Najaf Gov. Adnan al-Zurufi later sent a bus to the hotel to collect journalists so he could deliver an apology, but the journalists refused to go.

Other developments

  • Torture was among the abuses committed at Abu Ghraib prison, said Maj. Gen. George Fay on Wednesday. His recently concluded report found that 23 U.S. military intelligence personnel and four contractors working with them could be associated with the abuses. (Full story)
  • U.S. bombing continued for a second day in the Sunni Triangle city of Falluja.

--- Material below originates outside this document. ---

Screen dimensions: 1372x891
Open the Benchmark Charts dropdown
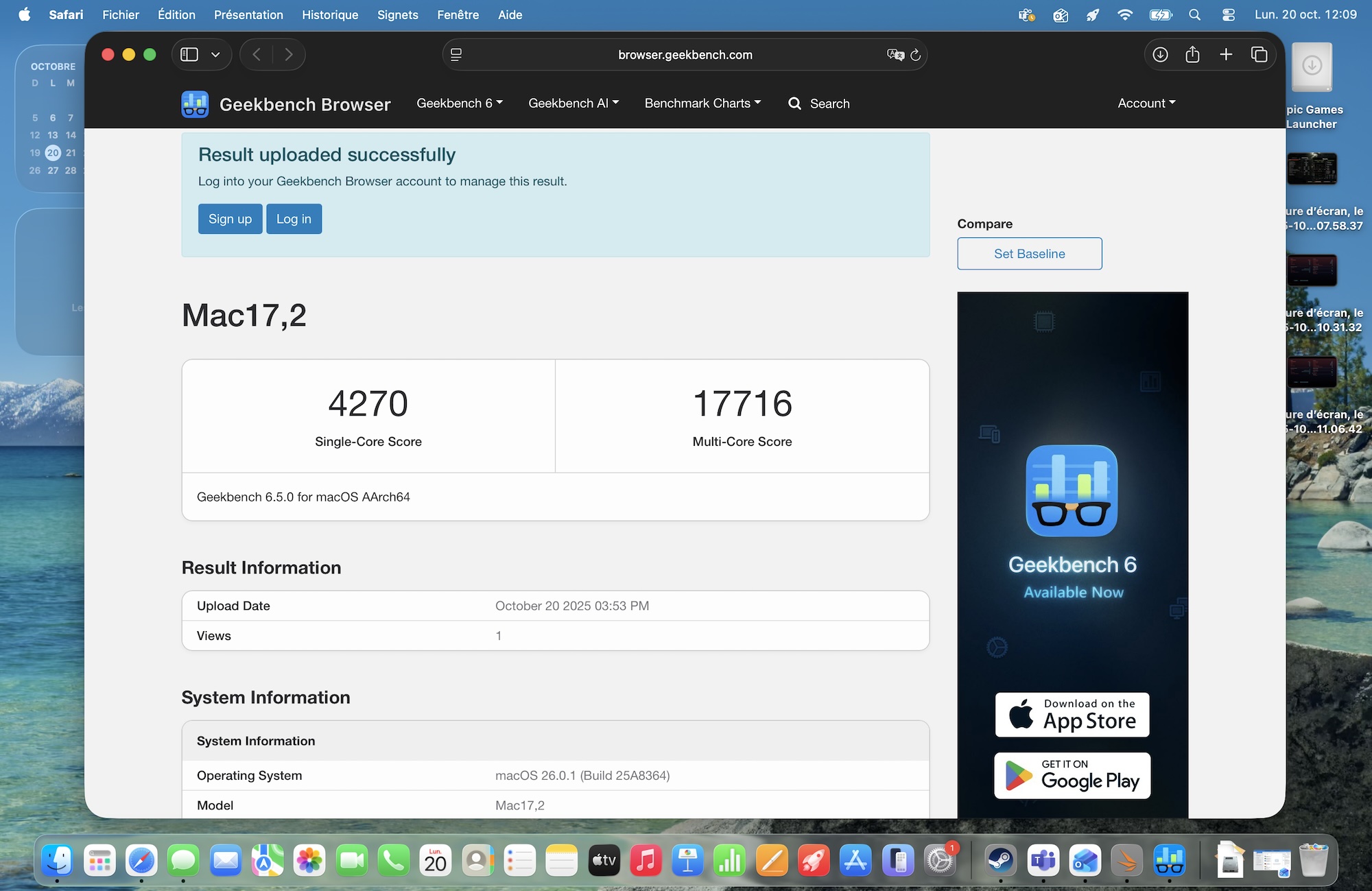(702, 104)
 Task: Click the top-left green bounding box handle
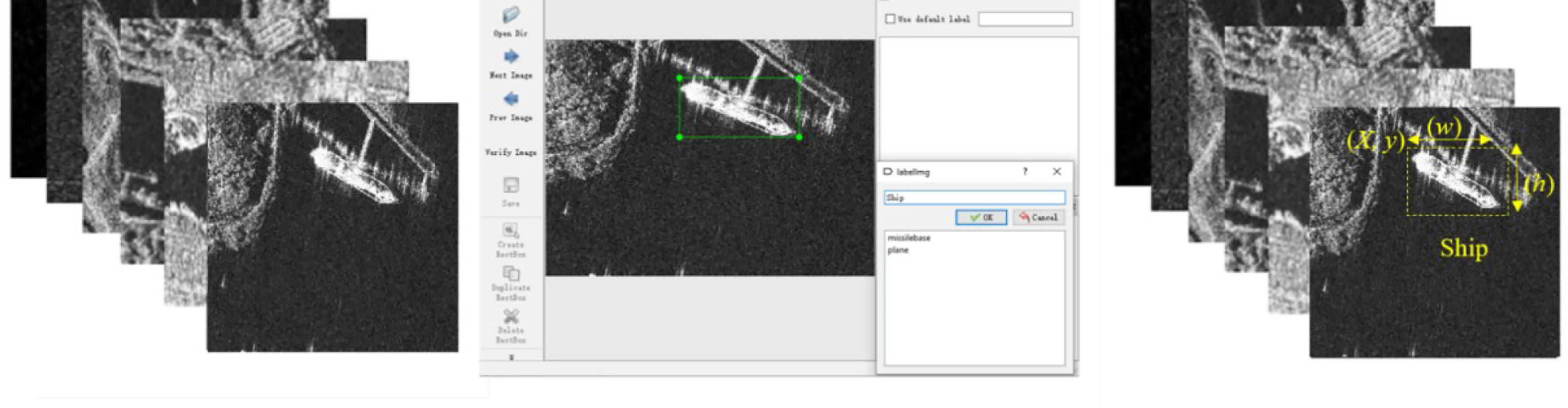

The U.S. military launched airstrikes there after taking fire from enemy positions around the city and shot back with ground artillery and tank fire, a 1st Marine Expeditionary Force spokesman said Wednesday.
  • A top police official told reporters at the governor's office in Najaf that some of al-Sadr's top aides and Mehdi Army members have been apprehended. Officials claimed one of them was carrying $40,000 and stolen artifacts from the shrine. The brother of Sheikh Ali Smaisem confirmed the sheikh's arrest.
  • The brother-in-law of the Iraqi defense minister has been abducted -- according to a video aired Wednesday on Al-Jazeera, the Arabic-language TV network -- by militants who call themselves The Godly Rage Group. The video shows a man the group claims is a brother-in-law of Iraqi Defense Minister Hazem Sha'alan, identified as Gen. Salah Hassan Zeidan. At least one other man was seized. The video showed two men surrounded by militants who demand a halt to military actions in Najaf.
  • Two Turkish companies began pulling staff and equipment out of Iraq "to save the lives" of two employees held captive by Islamic militants, a state-run news agency reported Thursday. A group calling itself Mujahid Imam Brigades on Wednesday issued a video showing the two electrical workers, identified as Abdullah Ozdemir and Ali Daskin.
  • CNN's Kianne Sadeq in Najaf, a CNN stringer in Falluja, and Kevin Flower and Cal Perry in Baghdad contributed to this report.